Final answer:
By applying the conservation of angular momentum, the final angular velocity of the combined system of two solid cylinders is calculated to be 8.824 rad/s.
Step-by-step explanation:
To solve for the final angular velocity after the second solid cylinder drops onto the first, we apply the law of conservation of angular momentum. The total angular momentum before the second cylinder drops must equal the total angular momentum after they have coupled and are spinning at the same angular velocity.
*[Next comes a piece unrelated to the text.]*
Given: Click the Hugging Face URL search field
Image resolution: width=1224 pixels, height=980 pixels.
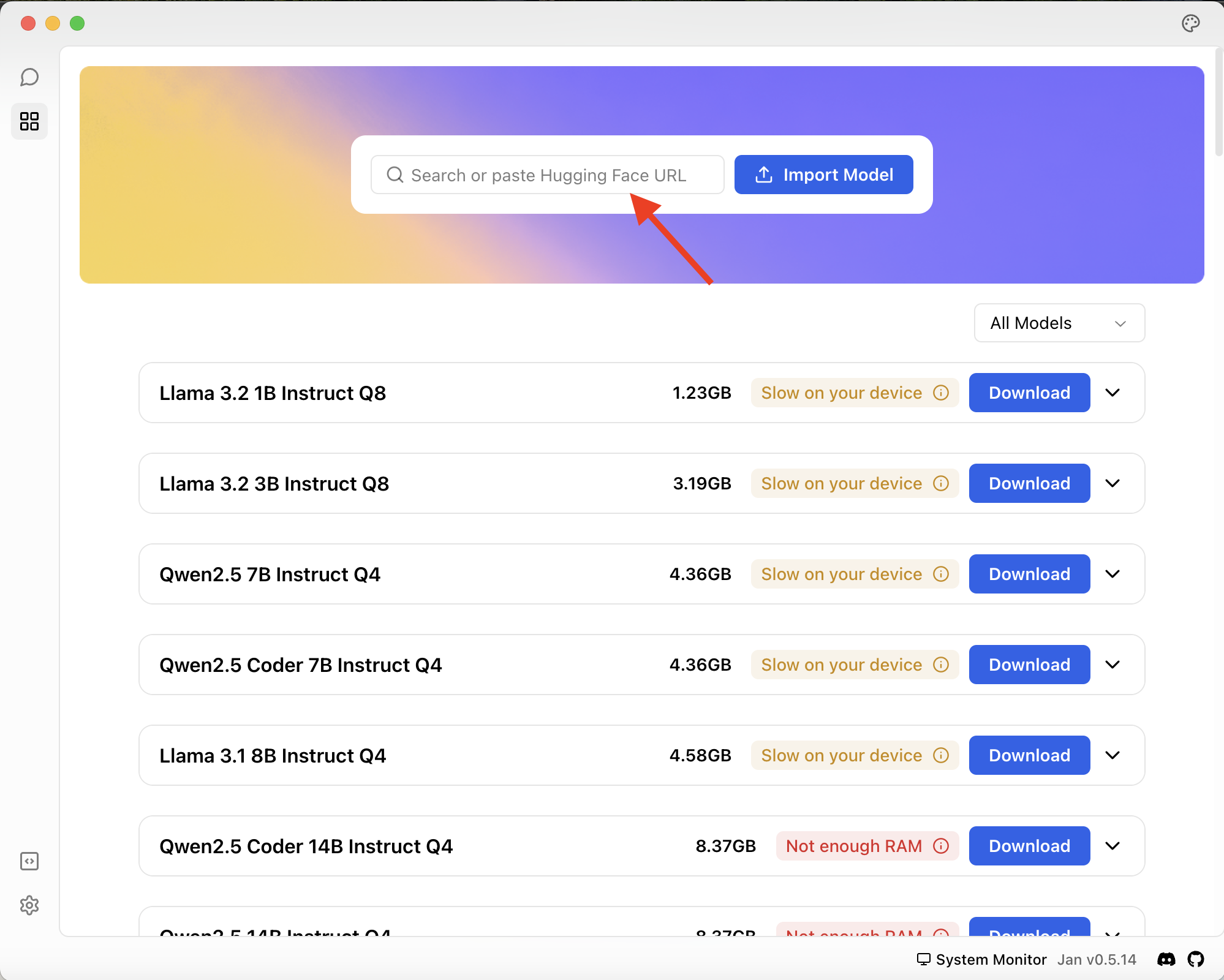Looking at the screenshot, I should (x=547, y=175).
Let I1 = 1.2 kgm2 and \(\omega1\) = 25 rad/s be the moment of inertia and angular velocity of the first cylinder. Let I2 = 2.2 kgm2 be the moment of inertia of the second cylinder which is initially stationary (\(\omega2\) = 0). After coupling, if \(\omegaf\) is the final angular velocity of the system, the conservation of angular momentum gives us:
I1\(\omega1\) + I2\(\omega2\) = (I1 + I2)\(\omegaf\)
Inserting the given values, we get:
1.2 kgm2 * 25 rad/s + 2.2 kgm2 * 0 rad/s = (1.2 kgm2 + 2.2 kgm2) * \(\omegaf\)
\(\omegaf\) = (1.2 * 25) / (1.2 + 2.2) = 30 / 3.4 = 8.824 rad/s
The final angular velocity of the system is 8.824 rad/s.